To understand why certain objects soar while others stay grounded, we must look at the principle of buoyancy. A gas-filled balloon rises because the total weight of the balloon (including the gas inside) is less than the weight of the air it displaces. This 'upward push' is driven by density differences. At a fundamental level, the density of a gas is largely determined by its molecular weight. Hydrogen (H₂), with a molecular weight of approximately 2 g/mol, is the lightest gas in the universe. Helium (He), while also very light at approximately 4 g/mol, is twice as heavy as hydrogen. Because hydrogen is the least dense, it provides the maximum lifting power per unit of volume compared to any other gas. In contrast, the bulk of our atmosphere consists of 'heavier' gases like Nitrogen (N₂) and Oxygen (O₂). These gases tend to remain concentrated at the bottom of the atmosphere due to their higher molecular weights Physical Geography by PMF IAS, Earths Atmosphere, p.271. When we fill a balloon with a very light gas like hydrogen or helium, the surrounding denser air exerts an upward buoyant force, much like a cork popping to the surface of water. However, this ascent isn't infinite. As a balloon rises, the atmospheric pressure and density around it decrease Science, Class VIII . NCERT, Pressure, Winds, Storms, and Cyclones, p.84. The maximum altitude of a balloon is reached at the point of equilibrium—where the density of the thinning outside air exactly matches the average density of the balloon. Since a hydrogen-filled balloon starts with the lowest internal density, it can continue to displace 'enough' air to keep rising long after a helium or hot-air balloon has reached its limit. This is why hydrogen balloons are capable of reaching the highest altitudes among all gas-filled variants.

Gas	Approx. Molecular Weight	Atmospheric Role / Lifting Ability
Hydrogen (H₂)	2 g/mol	Highest lifting power; reaches maximum altitude.
Helium (He)	4 g/mol	High lifting power; safer (non-flammable) but heavier than H₂.
Nitrogen (N₂)	28 g/mol	Main constituent of air; stays at lower altitudes Physical Geography by PMF IAS, Earths Atmosphere, p.271.

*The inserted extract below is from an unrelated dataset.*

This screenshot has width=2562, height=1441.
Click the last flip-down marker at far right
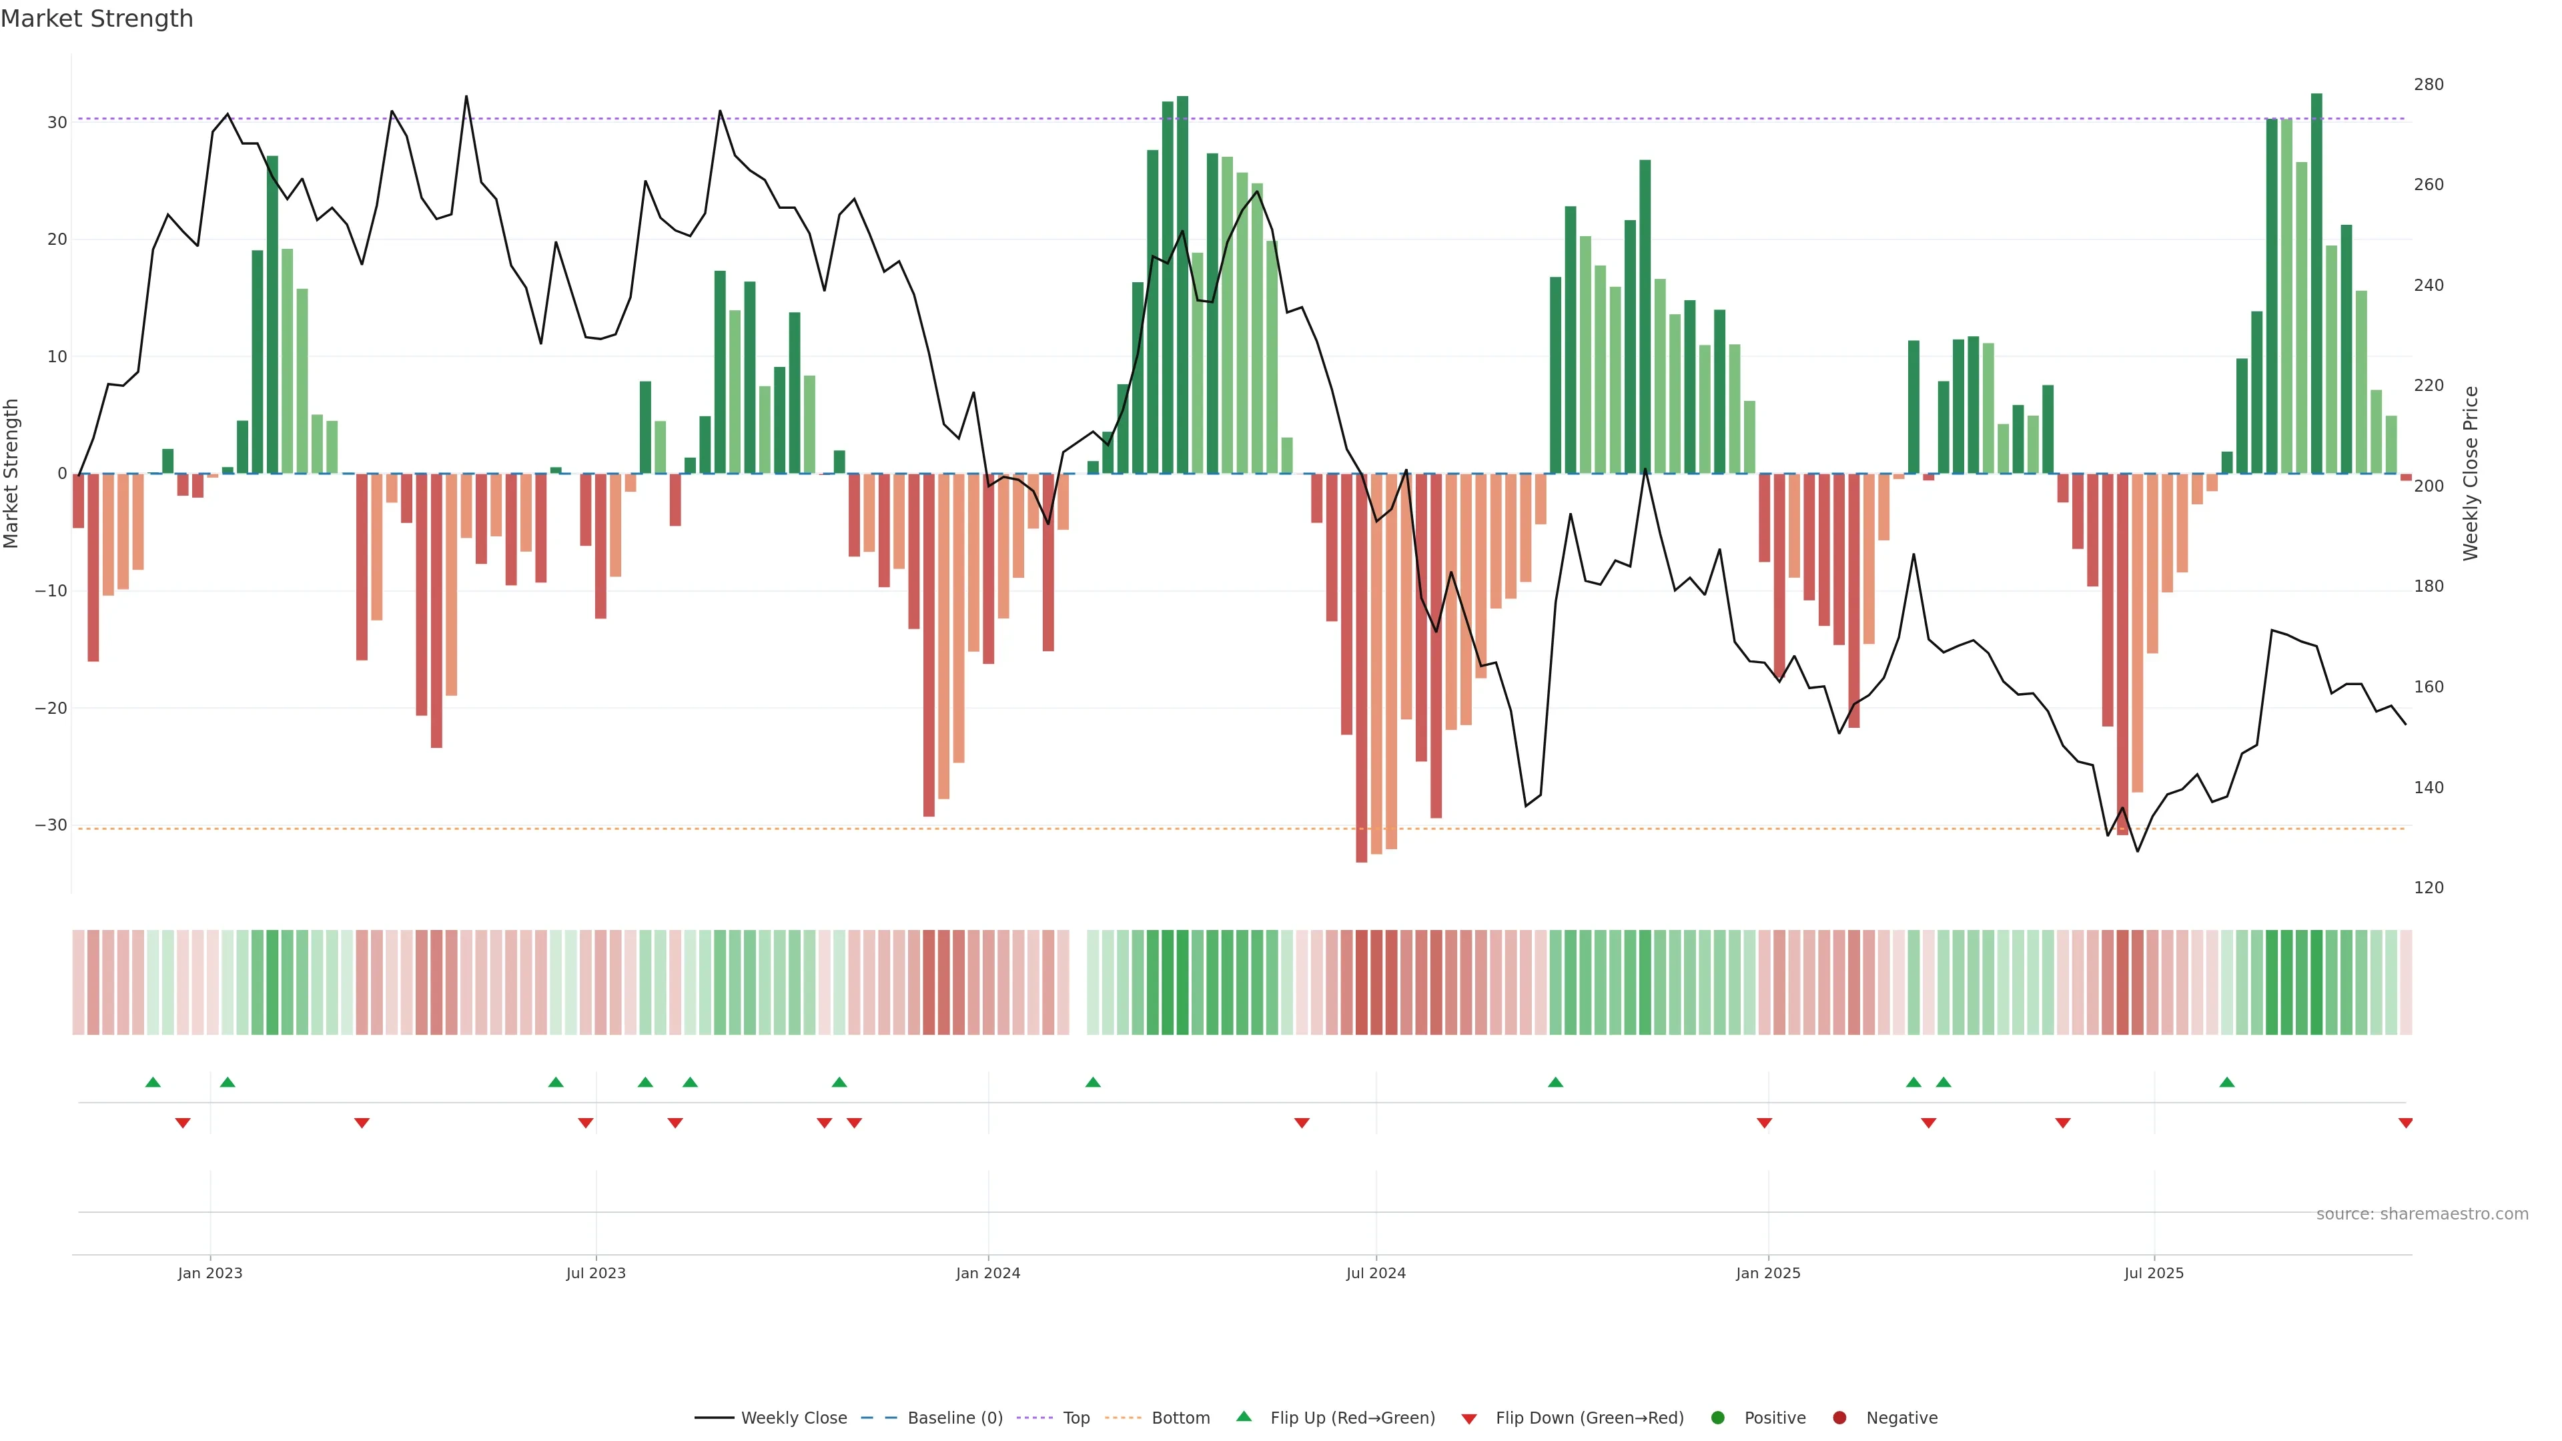[2405, 1123]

Sources: Physical Geography by PMF IAS, Earths Atmosphere, p.271; Science, Class VIII . NCERT(Revised ed 2025), Pressure, Winds, Storms, and Cyclones, p.84

7. Solving the Original PYQ (exam-level)

To solve this question, we must synthesize two core concepts you have just mastered: Archimedes' Principle and the Molecular Weight of gases. In our atmosphere, a balloon acts as a displaced volume of fluid; for it to rise, the upward buoyant force must exceed the weight of the balloon and its contents. This force is maximized when the density gradient between the internal gas and the surrounding air is at its peak. As discussed in Physical Geography by PMF IAS, the atmosphere is primarily composed of Nitrogen (~28 g/mol) and Oxygen (~32 g/mol), which sets the "heavy" baseline against which we measure the lift of lighter alternatives.

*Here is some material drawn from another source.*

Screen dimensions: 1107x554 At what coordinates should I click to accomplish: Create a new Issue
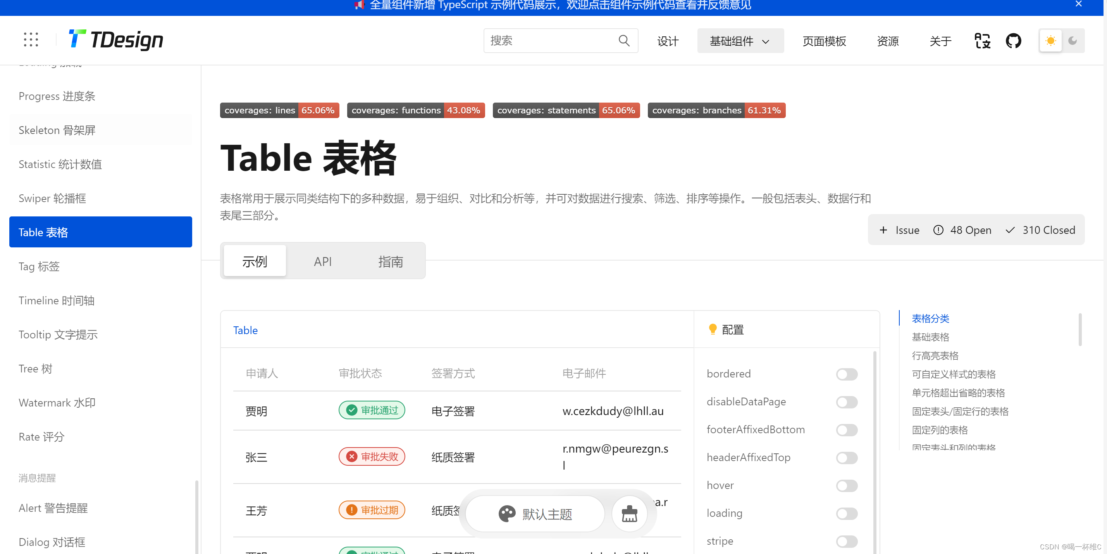[x=899, y=230]
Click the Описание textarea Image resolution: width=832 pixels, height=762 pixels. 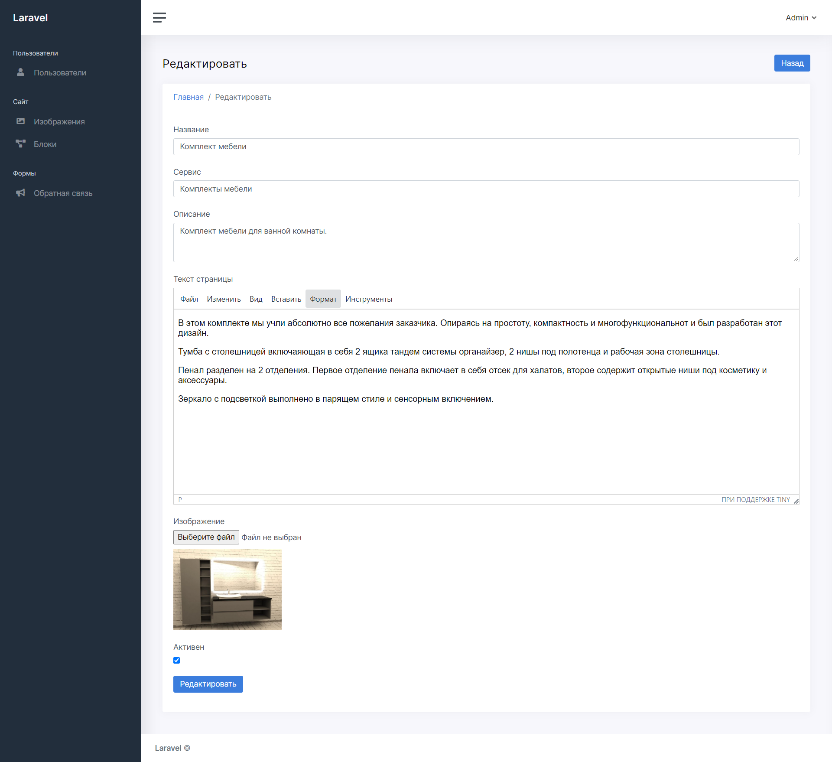[485, 242]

Walking through the logic, we compare the molecular weights: Hydrogen (H2) is the lightest at ~2 g/mol, followed by Helium (He) at ~4 g/mol. While both are lighter than air and will rise, Hydrogen’s lower density results in the greatest net upward force per unit volume. According to Science, Class VIII, NCERT, the effect of density on buoyancy determines how high an object can displace its surroundings. Therefore, Balloon A, filled with Hydrogen, provides the maximum lifting force and will reach the highest distance from the Earth.

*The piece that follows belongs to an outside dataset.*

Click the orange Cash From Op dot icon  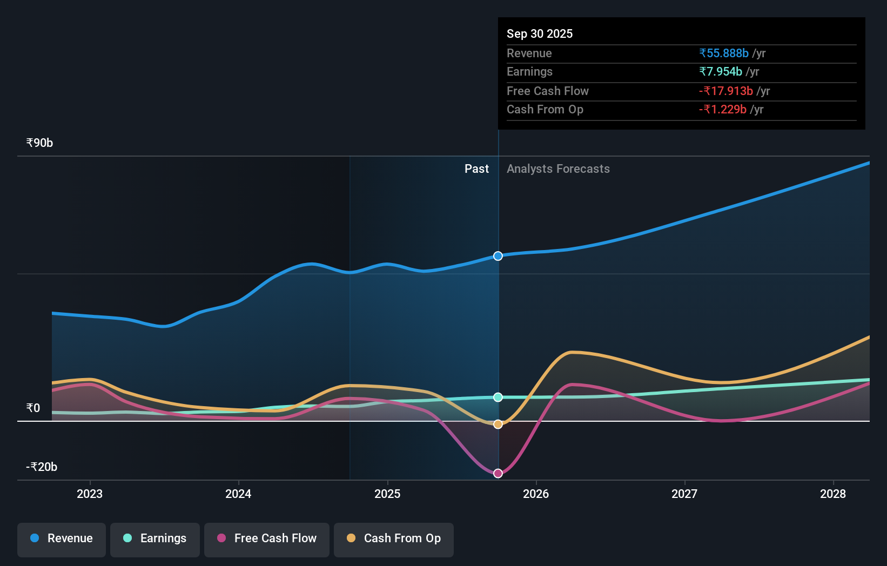351,538
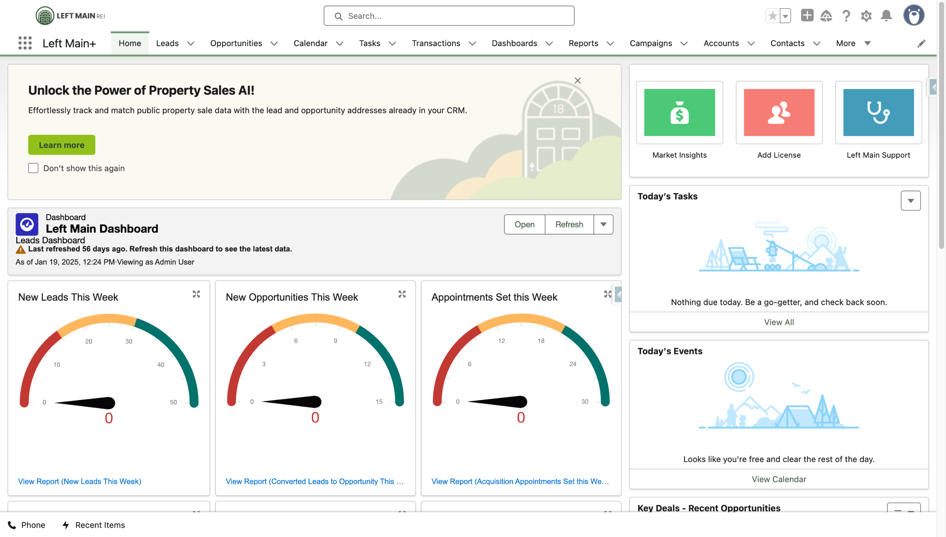Open the Leads tab dropdown chevron
Screen dimensions: 946x537
[191, 44]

UPSC often includes "traps" like Option C (Helium) because it is the gas most commonly used in real-world weather balloons due to its safety (non-flammability). However, the question asks which actually reaches the highest distance, requiring a pure physics comparison where Hydrogen wins. Options B (Oxygen) and D (Nitrogen) are incorrect because their densities are nearly identical to the surrounding air, meaning they would experience negligible buoyancy and remain at lower altitudes. Always focus on the fundamental scientific property—in this case, the lowest molecular mass—rather than common industrial usage.